Set removes duplicates. If lengths differ, there were duplicates. O(n).

Within distance k?

def contains_nearby_duplicate(nums, k):
    seen = {}
    
    for i, num in enumerate(nums):
        if num in seen and i - seen[num] <= k:
            return True
        seen[num] = i
    
    return False

Track last index of each number. If seen within distance k, duplicate exists. O(n).

Word Pattern Matching

Check if pattern matches string.

def word_pattern(pattern, s):
    words = s.split()
    
    if len(pattern) != len(words):
        return False
    
    char_to_word = {}
    word_to_char = {}
    
    for char, word in zip(pattern, words):
        if char in char_to_word:
            if char_to_word[char] != word:
                return False
        else:
            char_to_word[char] = word
        
        if word in word_to_char:
            if word_to_char[word] != char:
                return False
        else:
            word_to_char[word] = char
    
    return True

print(word_pattern("abba", "dog cat cat dog"))  # True
print(word_pattern("abba", "dog cat cat fish"))  # False

Bijection: each char maps to one word, each word to one char. Two hash tables. O(n).

Best Practices

Choose right initial size: If you know expected size, initialize appropriately. Avoid repeated resizing.

# Good: know ~1000 items
my_dict = dict()  # Python handles this, but in custom implementation...
hash_table = HashTable(size=2048)  # Power of 2, > 1000 / 0.75

Use immutable keys: Strings, tuples, frozensets. Not lists or dicts.

Profile before optimizing: Hash tables are usually not the bottleneck. Measure first.

Consider memory: Hash tables use extra memory. If memory-constrained, maybe sorted array + binary search.

Know your language's implementation: Python's dict uses open addressing. Java's HashMap uses chaining. Different trade-offs.

When NOT to Use Hash Tables

Need sorted order: Use balanced BST (TreeMap in Java, SortedDict in some libraries).

Range queries: "Find all values between x and y." BST is O(log n + k), hash table is O(n).

Memory-constrained: Hash tables need low load factor. Alternatives may use less memory.

Iteration order matters: Regular hash tables don't preserve order.
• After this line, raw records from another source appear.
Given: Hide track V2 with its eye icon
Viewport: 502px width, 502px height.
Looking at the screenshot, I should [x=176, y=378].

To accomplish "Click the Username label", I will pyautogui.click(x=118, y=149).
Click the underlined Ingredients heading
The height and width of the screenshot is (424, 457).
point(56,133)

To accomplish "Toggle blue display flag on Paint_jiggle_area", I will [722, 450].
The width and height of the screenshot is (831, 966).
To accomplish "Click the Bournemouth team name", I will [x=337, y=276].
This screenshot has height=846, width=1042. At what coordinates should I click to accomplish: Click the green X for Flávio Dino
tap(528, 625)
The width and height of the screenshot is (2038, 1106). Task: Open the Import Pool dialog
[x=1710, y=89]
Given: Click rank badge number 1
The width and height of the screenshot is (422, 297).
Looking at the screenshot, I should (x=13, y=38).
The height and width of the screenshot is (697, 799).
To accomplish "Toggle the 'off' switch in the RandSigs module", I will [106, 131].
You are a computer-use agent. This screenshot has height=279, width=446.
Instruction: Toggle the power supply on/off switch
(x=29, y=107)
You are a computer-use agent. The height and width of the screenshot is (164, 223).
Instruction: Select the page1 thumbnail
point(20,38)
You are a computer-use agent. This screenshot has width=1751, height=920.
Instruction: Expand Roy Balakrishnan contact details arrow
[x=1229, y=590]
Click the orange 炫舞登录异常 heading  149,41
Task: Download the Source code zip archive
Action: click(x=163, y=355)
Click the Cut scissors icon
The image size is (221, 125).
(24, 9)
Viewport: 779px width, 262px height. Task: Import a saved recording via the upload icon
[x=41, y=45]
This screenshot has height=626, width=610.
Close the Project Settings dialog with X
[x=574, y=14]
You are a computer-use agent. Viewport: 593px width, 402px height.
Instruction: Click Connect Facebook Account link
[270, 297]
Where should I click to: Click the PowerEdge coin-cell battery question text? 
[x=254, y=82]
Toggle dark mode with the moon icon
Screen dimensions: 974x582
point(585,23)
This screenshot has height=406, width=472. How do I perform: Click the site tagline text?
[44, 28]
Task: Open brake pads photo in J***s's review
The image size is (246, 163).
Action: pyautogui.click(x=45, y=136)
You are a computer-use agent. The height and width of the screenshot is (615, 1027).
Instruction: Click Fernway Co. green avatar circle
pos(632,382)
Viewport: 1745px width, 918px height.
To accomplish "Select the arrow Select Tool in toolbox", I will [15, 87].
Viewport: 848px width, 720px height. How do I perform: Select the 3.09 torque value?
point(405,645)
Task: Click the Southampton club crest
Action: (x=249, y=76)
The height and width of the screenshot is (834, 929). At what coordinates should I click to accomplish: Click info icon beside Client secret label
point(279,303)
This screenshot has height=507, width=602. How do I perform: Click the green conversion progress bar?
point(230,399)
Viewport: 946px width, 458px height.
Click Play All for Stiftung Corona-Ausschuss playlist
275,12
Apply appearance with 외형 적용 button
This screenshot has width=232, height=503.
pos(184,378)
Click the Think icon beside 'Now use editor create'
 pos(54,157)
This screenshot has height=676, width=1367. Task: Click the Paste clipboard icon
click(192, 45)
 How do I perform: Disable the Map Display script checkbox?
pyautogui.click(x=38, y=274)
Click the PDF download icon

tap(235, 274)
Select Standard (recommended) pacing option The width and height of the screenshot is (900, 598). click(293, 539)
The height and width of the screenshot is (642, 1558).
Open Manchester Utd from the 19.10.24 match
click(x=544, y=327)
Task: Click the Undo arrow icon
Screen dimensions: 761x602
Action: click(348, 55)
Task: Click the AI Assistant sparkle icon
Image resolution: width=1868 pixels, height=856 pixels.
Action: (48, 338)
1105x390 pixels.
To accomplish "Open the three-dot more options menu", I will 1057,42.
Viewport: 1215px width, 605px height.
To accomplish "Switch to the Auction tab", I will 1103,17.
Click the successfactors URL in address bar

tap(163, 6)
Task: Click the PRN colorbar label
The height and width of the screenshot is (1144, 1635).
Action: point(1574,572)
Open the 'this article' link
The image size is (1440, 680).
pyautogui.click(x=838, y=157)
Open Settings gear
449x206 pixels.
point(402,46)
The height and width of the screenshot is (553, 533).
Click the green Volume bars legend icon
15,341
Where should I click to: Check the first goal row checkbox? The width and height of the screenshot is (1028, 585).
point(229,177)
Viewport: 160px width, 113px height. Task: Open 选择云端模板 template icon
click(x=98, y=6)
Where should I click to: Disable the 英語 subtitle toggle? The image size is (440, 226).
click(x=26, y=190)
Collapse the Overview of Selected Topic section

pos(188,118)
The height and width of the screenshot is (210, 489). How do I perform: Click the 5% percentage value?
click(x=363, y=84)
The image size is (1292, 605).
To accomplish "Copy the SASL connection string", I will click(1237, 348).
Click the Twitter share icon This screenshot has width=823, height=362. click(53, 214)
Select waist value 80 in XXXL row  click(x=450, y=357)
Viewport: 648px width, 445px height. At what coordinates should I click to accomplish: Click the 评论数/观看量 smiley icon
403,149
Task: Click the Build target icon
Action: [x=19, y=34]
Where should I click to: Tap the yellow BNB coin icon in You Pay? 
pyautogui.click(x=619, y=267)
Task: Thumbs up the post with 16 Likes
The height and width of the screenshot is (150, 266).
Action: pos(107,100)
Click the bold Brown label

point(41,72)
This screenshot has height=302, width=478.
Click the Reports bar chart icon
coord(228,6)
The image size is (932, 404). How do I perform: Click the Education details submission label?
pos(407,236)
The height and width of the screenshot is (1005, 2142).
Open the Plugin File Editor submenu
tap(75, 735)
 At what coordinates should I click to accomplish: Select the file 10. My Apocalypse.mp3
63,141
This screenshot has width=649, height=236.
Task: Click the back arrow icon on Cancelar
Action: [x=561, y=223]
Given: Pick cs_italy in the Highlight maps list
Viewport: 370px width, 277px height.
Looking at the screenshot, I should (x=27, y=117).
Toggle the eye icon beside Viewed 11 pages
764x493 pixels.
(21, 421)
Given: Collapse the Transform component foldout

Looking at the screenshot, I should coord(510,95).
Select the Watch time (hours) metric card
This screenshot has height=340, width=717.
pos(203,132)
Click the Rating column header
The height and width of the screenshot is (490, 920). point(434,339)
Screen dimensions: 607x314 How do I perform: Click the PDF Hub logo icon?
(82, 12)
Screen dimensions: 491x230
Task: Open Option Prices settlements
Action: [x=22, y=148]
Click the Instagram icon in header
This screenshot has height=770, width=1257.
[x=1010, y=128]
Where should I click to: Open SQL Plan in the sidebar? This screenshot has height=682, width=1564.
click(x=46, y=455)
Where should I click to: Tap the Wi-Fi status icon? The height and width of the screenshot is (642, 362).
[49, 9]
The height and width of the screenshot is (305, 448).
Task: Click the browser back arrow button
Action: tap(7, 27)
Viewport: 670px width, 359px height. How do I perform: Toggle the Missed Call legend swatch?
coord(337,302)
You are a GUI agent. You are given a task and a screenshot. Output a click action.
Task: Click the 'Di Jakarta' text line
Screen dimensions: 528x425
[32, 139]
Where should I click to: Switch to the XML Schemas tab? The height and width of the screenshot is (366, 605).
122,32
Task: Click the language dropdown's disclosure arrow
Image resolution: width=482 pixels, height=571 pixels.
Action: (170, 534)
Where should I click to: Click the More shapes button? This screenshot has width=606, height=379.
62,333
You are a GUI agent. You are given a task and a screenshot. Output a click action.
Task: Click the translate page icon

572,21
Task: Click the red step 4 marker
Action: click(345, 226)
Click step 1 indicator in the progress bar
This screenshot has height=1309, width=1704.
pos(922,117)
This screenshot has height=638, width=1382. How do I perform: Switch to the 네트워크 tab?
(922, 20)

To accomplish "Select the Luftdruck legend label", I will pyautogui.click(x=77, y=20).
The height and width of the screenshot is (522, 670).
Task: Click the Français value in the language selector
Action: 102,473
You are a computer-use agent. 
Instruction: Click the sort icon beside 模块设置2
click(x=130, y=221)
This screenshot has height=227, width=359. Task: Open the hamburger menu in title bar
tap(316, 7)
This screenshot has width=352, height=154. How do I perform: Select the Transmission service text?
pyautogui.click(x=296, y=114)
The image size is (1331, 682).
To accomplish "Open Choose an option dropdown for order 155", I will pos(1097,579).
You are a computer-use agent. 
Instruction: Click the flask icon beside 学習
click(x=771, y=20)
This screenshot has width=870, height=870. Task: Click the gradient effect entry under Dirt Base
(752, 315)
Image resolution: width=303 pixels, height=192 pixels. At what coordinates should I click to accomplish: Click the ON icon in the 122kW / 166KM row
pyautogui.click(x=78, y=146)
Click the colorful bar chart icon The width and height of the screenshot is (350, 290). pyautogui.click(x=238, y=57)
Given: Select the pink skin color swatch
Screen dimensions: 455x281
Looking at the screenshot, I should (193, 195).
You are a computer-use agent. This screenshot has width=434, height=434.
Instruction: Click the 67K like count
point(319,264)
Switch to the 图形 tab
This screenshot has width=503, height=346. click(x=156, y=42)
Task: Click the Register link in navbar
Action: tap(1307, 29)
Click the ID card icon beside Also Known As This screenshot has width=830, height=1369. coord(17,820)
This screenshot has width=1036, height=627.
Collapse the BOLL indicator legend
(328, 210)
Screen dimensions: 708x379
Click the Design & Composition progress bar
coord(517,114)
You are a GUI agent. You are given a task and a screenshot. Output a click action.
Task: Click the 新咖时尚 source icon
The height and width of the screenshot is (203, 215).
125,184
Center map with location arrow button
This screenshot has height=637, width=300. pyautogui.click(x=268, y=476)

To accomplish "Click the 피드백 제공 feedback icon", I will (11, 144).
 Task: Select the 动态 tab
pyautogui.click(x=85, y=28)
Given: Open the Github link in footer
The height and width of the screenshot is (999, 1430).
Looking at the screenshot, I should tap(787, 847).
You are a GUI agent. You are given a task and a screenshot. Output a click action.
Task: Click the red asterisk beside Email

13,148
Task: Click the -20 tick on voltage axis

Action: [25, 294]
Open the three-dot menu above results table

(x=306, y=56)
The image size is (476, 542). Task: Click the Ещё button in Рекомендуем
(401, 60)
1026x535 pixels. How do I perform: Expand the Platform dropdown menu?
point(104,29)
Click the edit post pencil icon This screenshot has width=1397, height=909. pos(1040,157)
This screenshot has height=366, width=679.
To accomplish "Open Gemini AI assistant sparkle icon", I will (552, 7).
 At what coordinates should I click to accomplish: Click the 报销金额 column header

Use OrderedDict (Python) or LinkedHashMap (Java).

The Versatility

Hash tables solve:

Caching (LRU)
Grouping (anagrams)
Cumulative sums (subarray problems)
Deduplication
Pattern matching

Understanding applications means recognizing when O(1) lookup is the key to the solution.

Master hash tables, and you'll solve problems faster and more elegantly.